[DOCUMENT SEGMENT]
━━━━━━
Sexual Relationships & Healthy Sexuality
Healthy sexuality involves a certain degree of good health and wellness; arousal (desire); physical and mental stimulation; and open communication, consent, equality, respect, and trust between sexual partners. Healthy sexuality is not associated with power or control and does not involve fear, intimidation, or anxiety.
Before entering a sexual relationship, partners should openly discuss their beliefs (e.g., cultural, moral, religious) and feelings about sexuality and sexual behavior. They also should be honest with each other about their sexual health and about their expectations regarding the relationship. Healthy sexuality can strengthen and improve loving relationships; however, unhealthy sexuality can damage relationships, can cause anger, resentment, and guilt, and can destroy self-esteem.
Improving sexual health can involve medical treatment (e.g., to treat sexually transmitted infections or sexual dysfunction) and sexual therapy, also called sex therapy. This treatment can help resolve a number of sexual problems, including erectile dysfunction (ED, impotence), premature ejaculation, female sexual dysfunction, inability to reach orgasm, and dissatisfaction.
Medications that may be used to treat conditions related to sexual health include the following:
- Antibiotics (e.g., penicillin, azithromycin, doxycycline, erythromycin; used to treat sexually transmitted infections)
- Antiretrovirals, antibiotics, and chemotherapy (used in patients with HIV/AIDS to help strengthen the immune system and treat/prevent HIV-related infections and cancer)
- Contraceptives (e.g., birth control pills, injectable hormones, subdermal implants, birth control patch; used to prevent pregnancy)
- Hormone replacement therapy (HRT; used to treat testosterone deficiency and some types of female sexual dysfunction [FSD])
━━━━━━
[TASK INSTRUCTIONS]
a: List every antibiotic that the sexual health page names as an example.
b: Reproduce the part of the sexual health page starting with "Medications that may" and going on through "sexual dysfunction [FSD])".

[ENTRIES PROVIDED]
━━━━━━
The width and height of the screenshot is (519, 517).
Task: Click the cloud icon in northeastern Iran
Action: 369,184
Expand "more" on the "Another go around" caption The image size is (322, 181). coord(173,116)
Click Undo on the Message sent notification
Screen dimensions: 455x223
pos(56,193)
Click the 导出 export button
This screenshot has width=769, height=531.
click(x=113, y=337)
━━━━━━
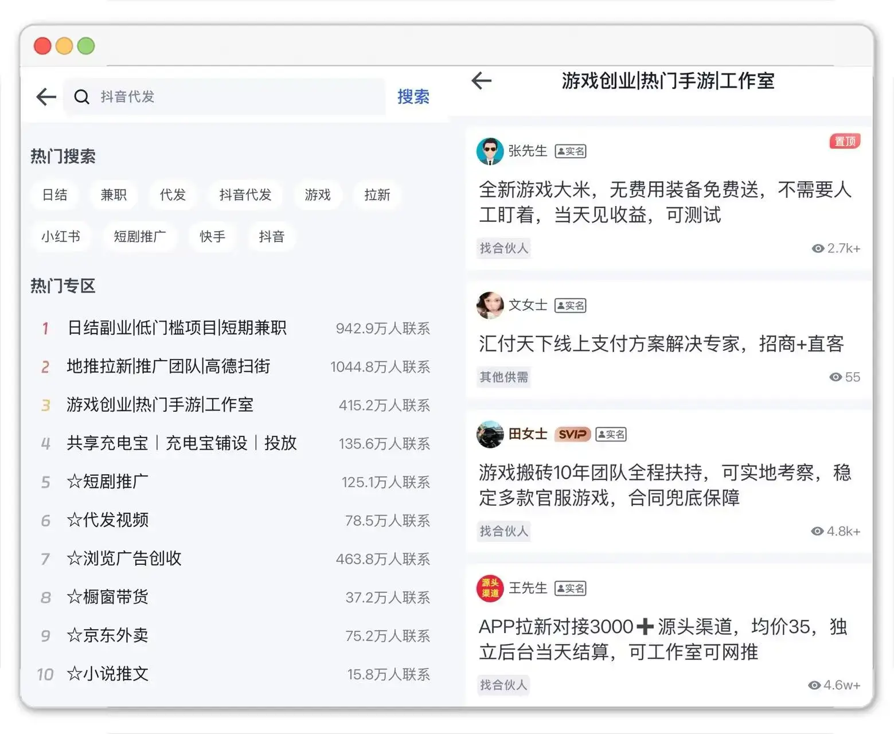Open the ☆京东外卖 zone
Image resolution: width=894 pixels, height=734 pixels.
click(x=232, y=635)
━━━━━━
[RESULTS FOR EACH TASK]
a: Penicillin, azithromycin, doxycycline, erythromycin

b:
Medications that may be used to treat conditions related to sexual health include the following:
- Antibiotics (e.g., penicillin, azithromycin, doxycycline, erythromycin; used to treat sexually transmitted infections)
- Antiretrovirals, antibiotics, and chemotherapy (used in patients with HIV/AIDS to help strengthen the immune system and treat/prevent HIV-related infections and cancer)
- Contraceptives (e.g., birth control pills, injectable hormones, subdermal implants, birth control patch; used to prevent pregnancy)
- Hormone replacement therapy (HRT; used to treat testosterone deficiency and some types of female sexual dysfunction [FSD])